Please copy out verbatim the lines of the items starting at the line that contains "Task: Select the rectangle shape tool icon" and ending at the line that contains "Action: pyautogui.click(x=230, y=542)". Omit the pictures from your output.

## START Source data

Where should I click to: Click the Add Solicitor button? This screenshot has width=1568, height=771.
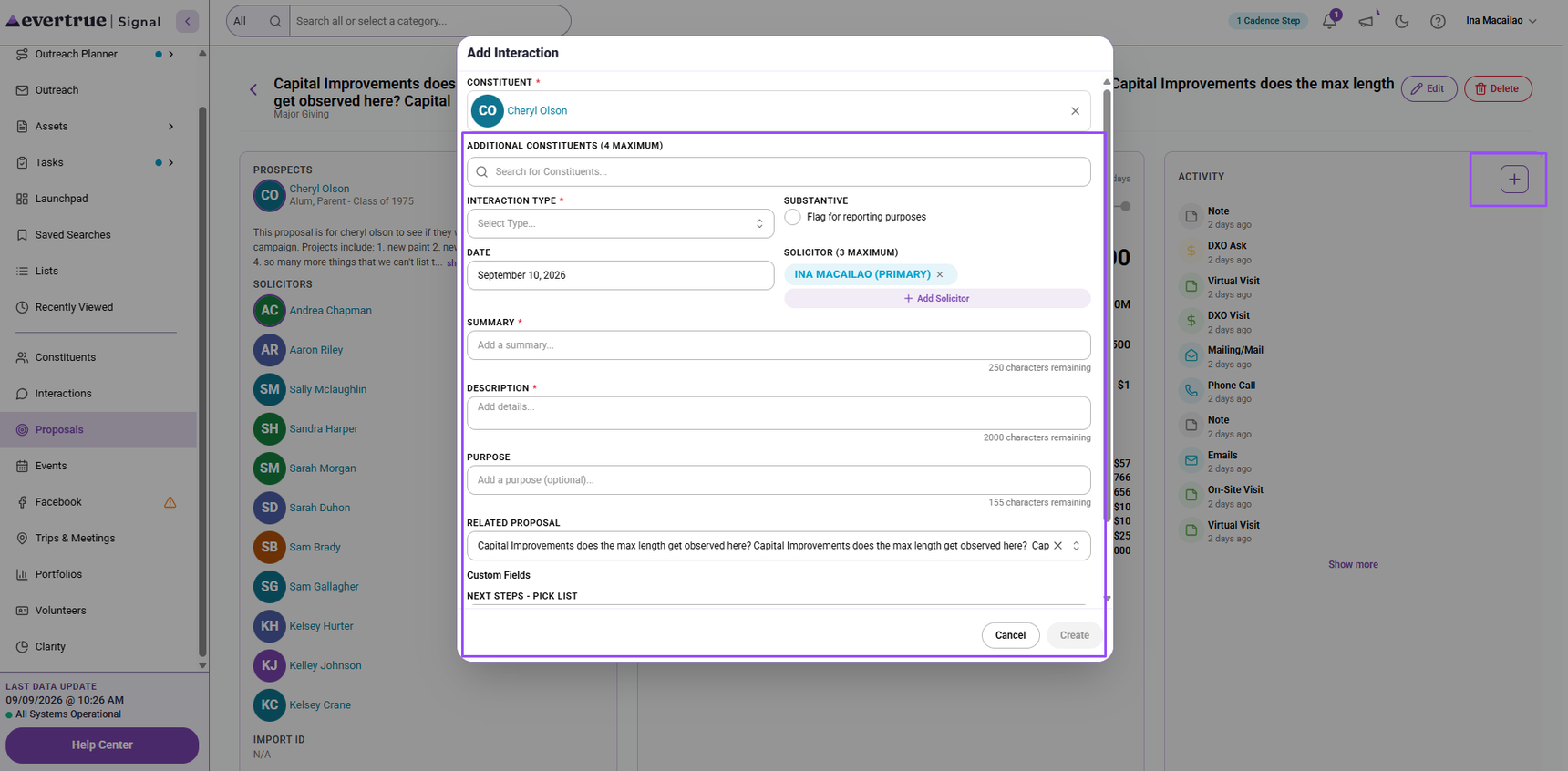936,299
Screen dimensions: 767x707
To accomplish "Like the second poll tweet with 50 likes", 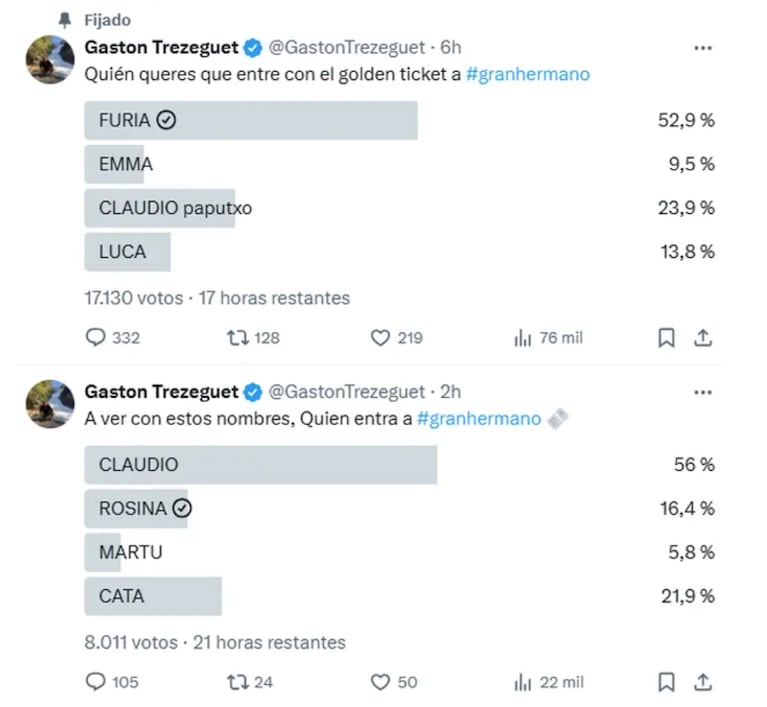I will pos(380,682).
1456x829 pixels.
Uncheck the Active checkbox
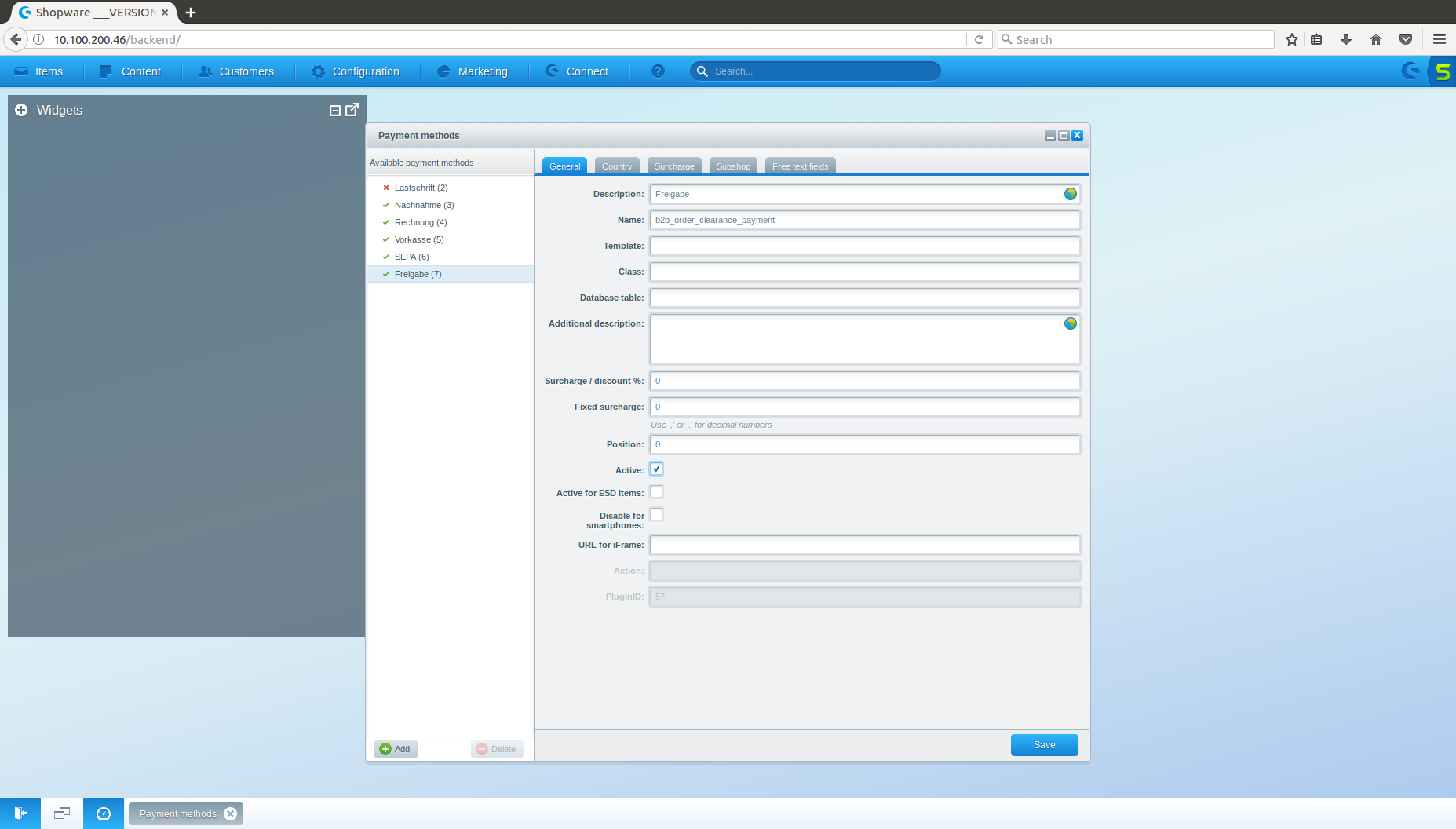click(x=656, y=469)
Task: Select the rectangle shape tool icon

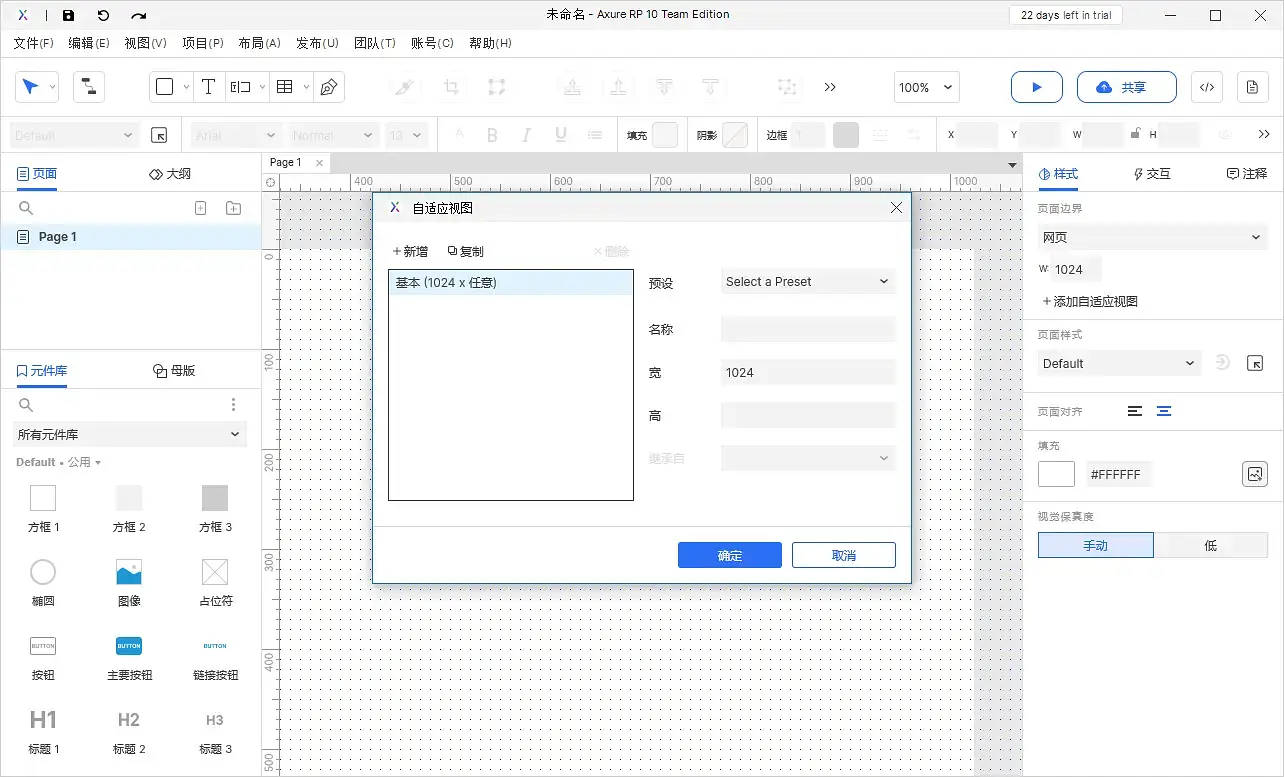Action: click(x=164, y=87)
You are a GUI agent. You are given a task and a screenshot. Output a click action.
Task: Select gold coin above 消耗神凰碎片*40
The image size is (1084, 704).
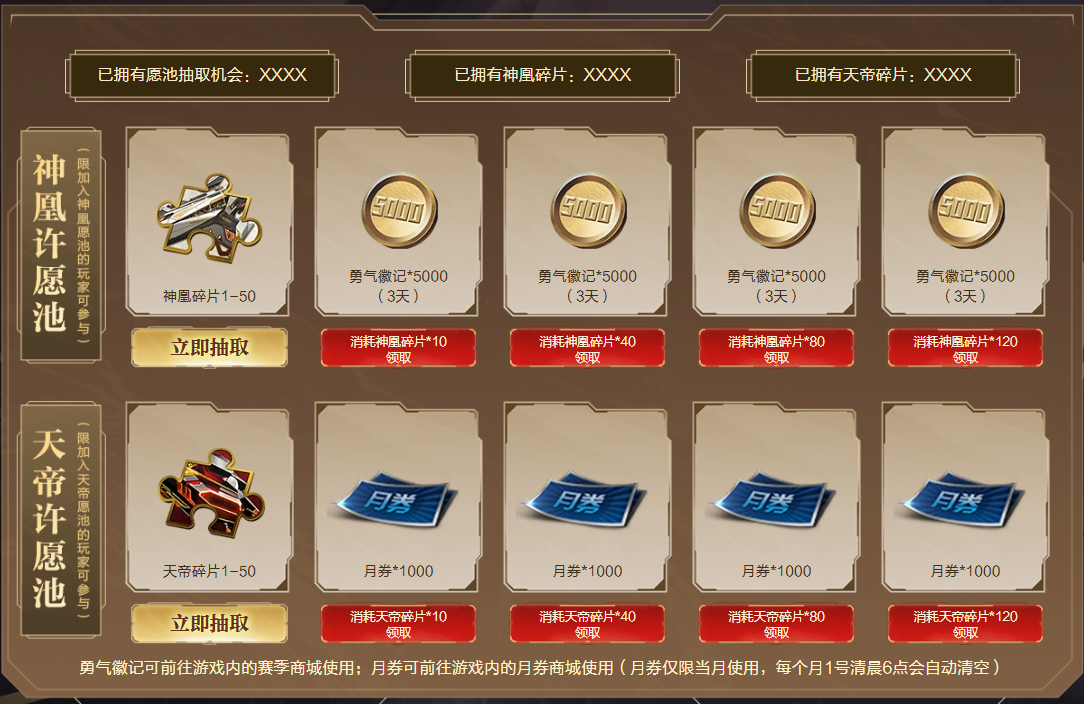[588, 212]
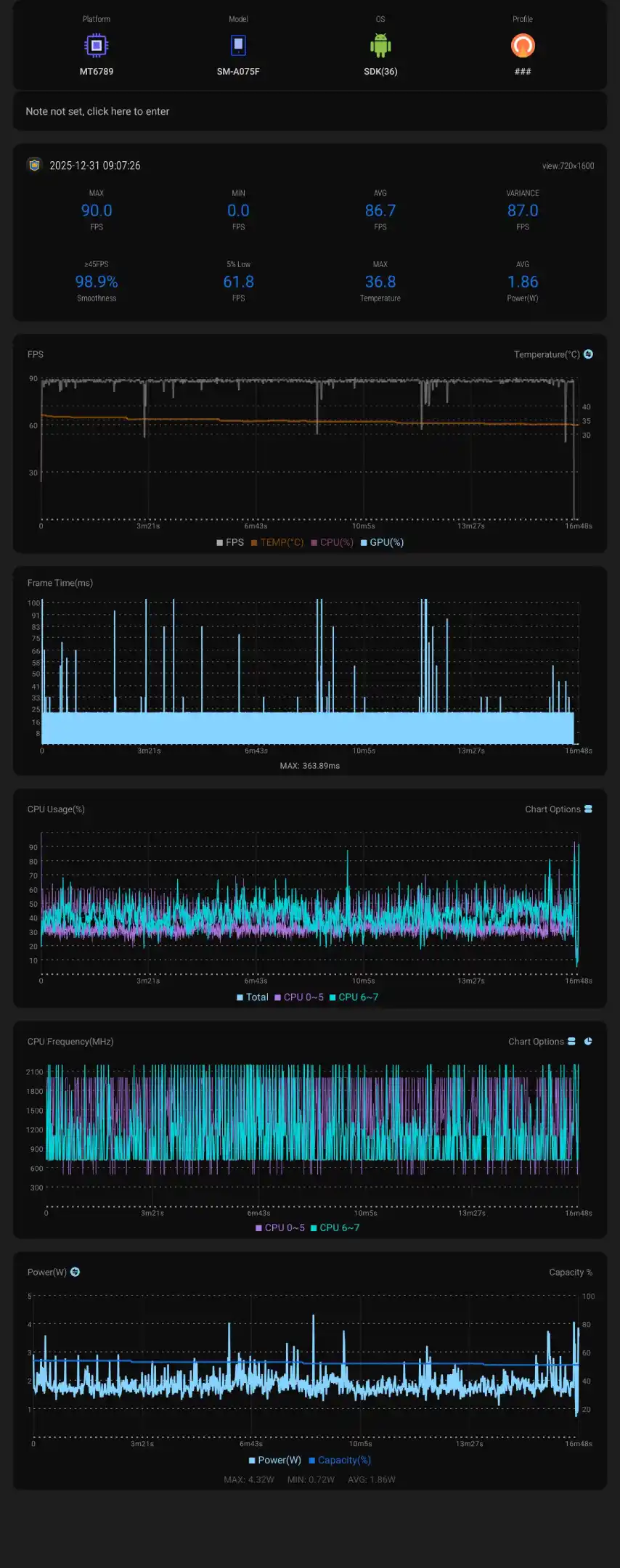
Task: Toggle the FPS series in FPS chart legend
Action: pyautogui.click(x=230, y=542)

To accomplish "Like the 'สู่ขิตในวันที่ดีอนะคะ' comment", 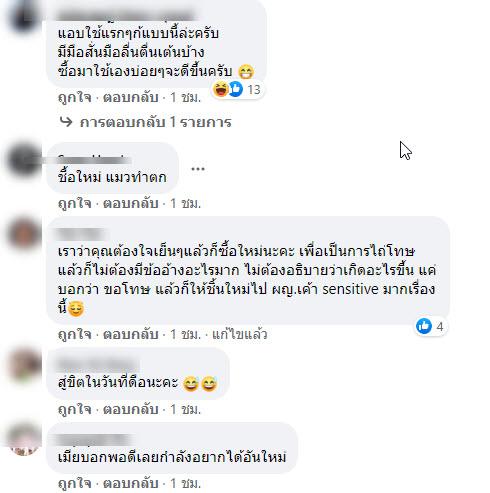I will coord(75,409).
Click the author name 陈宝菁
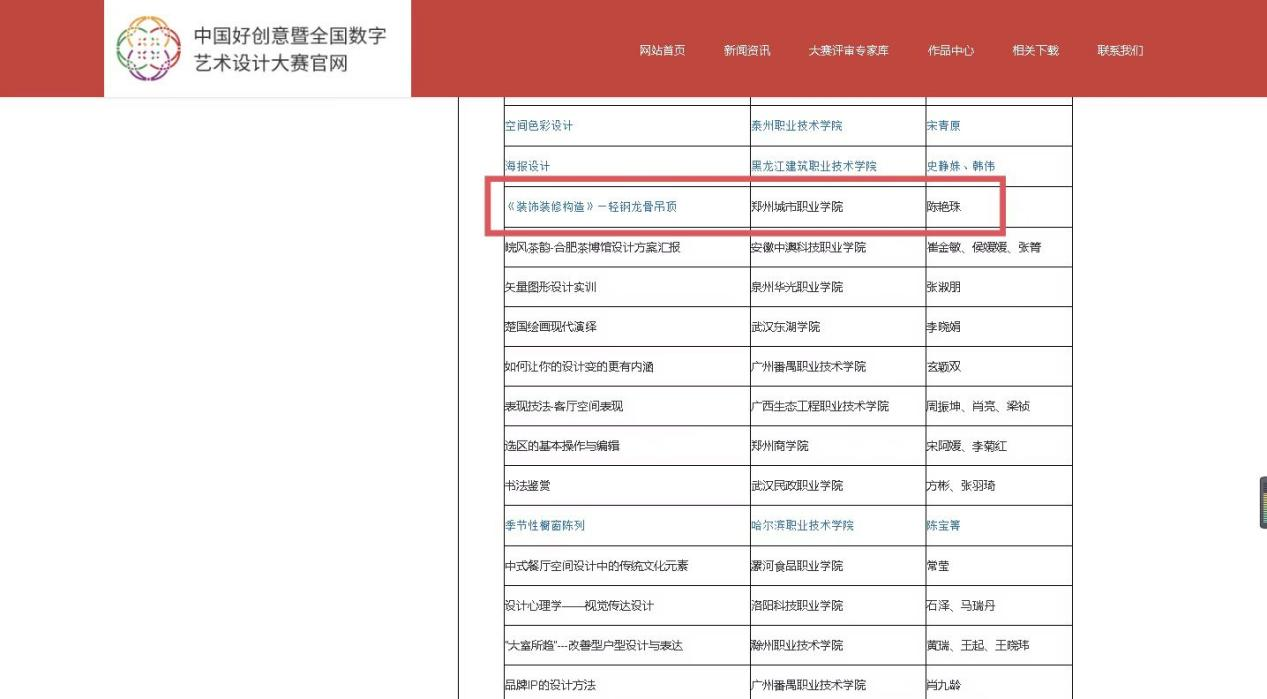The height and width of the screenshot is (699, 1267). 943,525
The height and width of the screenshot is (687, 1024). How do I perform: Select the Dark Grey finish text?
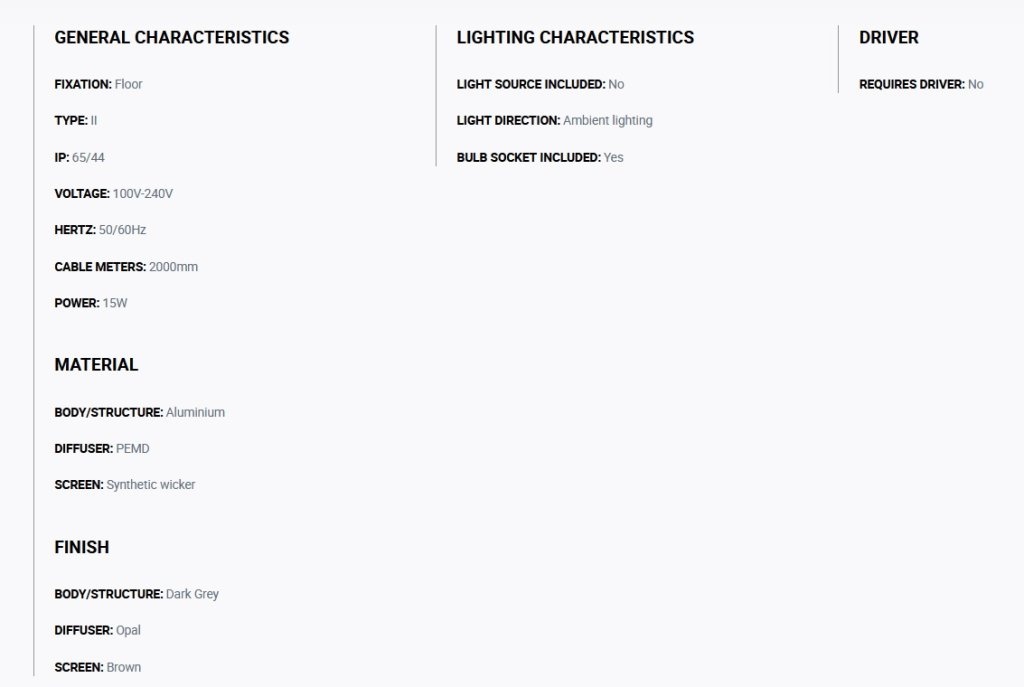tap(192, 594)
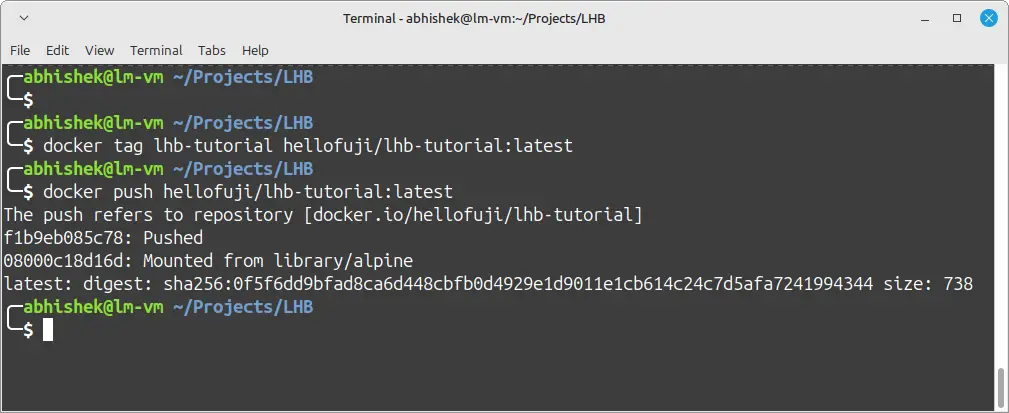Click the docker.io/hellofuji/lhb-tutorial repository text

474,214
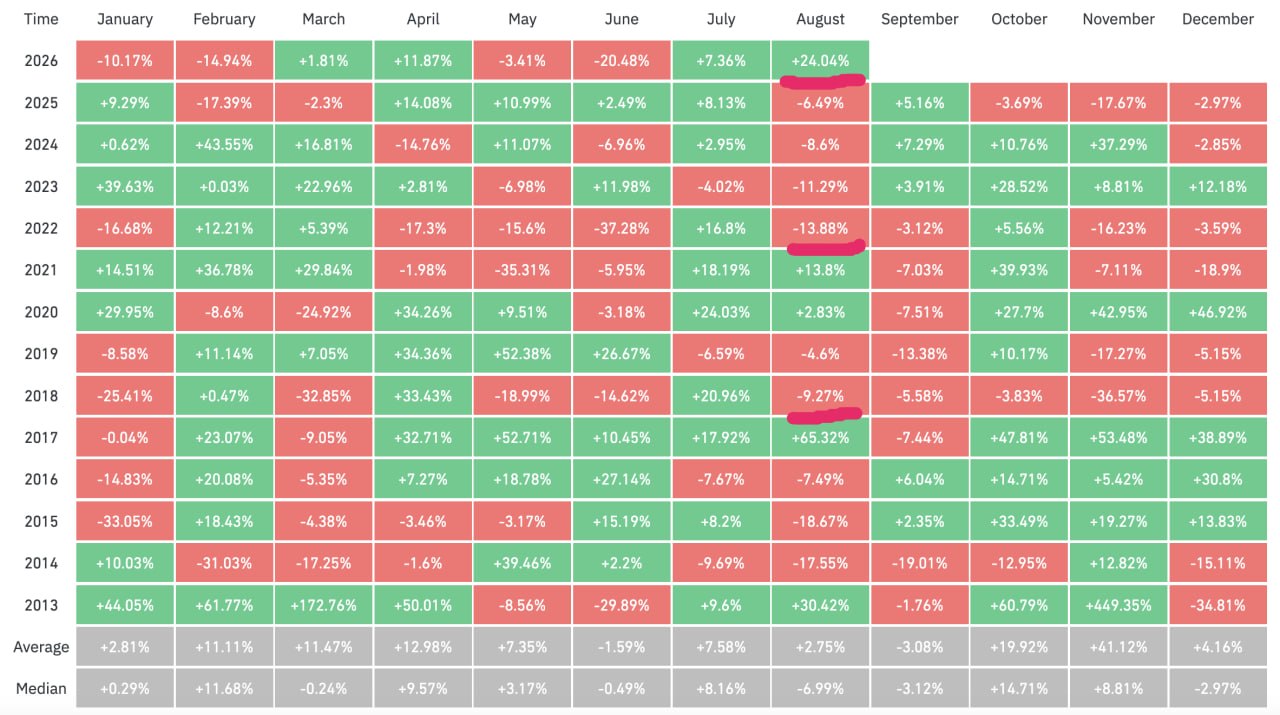1280x715 pixels.
Task: Select the 2026 August +24.04% cell
Action: 820,61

## END Source data

- [Output for this task]:
Task: Select the rectangle shape tool icon

Action: click(x=164, y=87)
You are a GUI agent. You are given a task and a screenshot. Output a click action.
Task: Select gold coin above 消耗神凰碎片*40
The image size is (1084, 704).
[588, 212]
Task: Toggle the FPS series in FPS chart legend
Action: pyautogui.click(x=230, y=542)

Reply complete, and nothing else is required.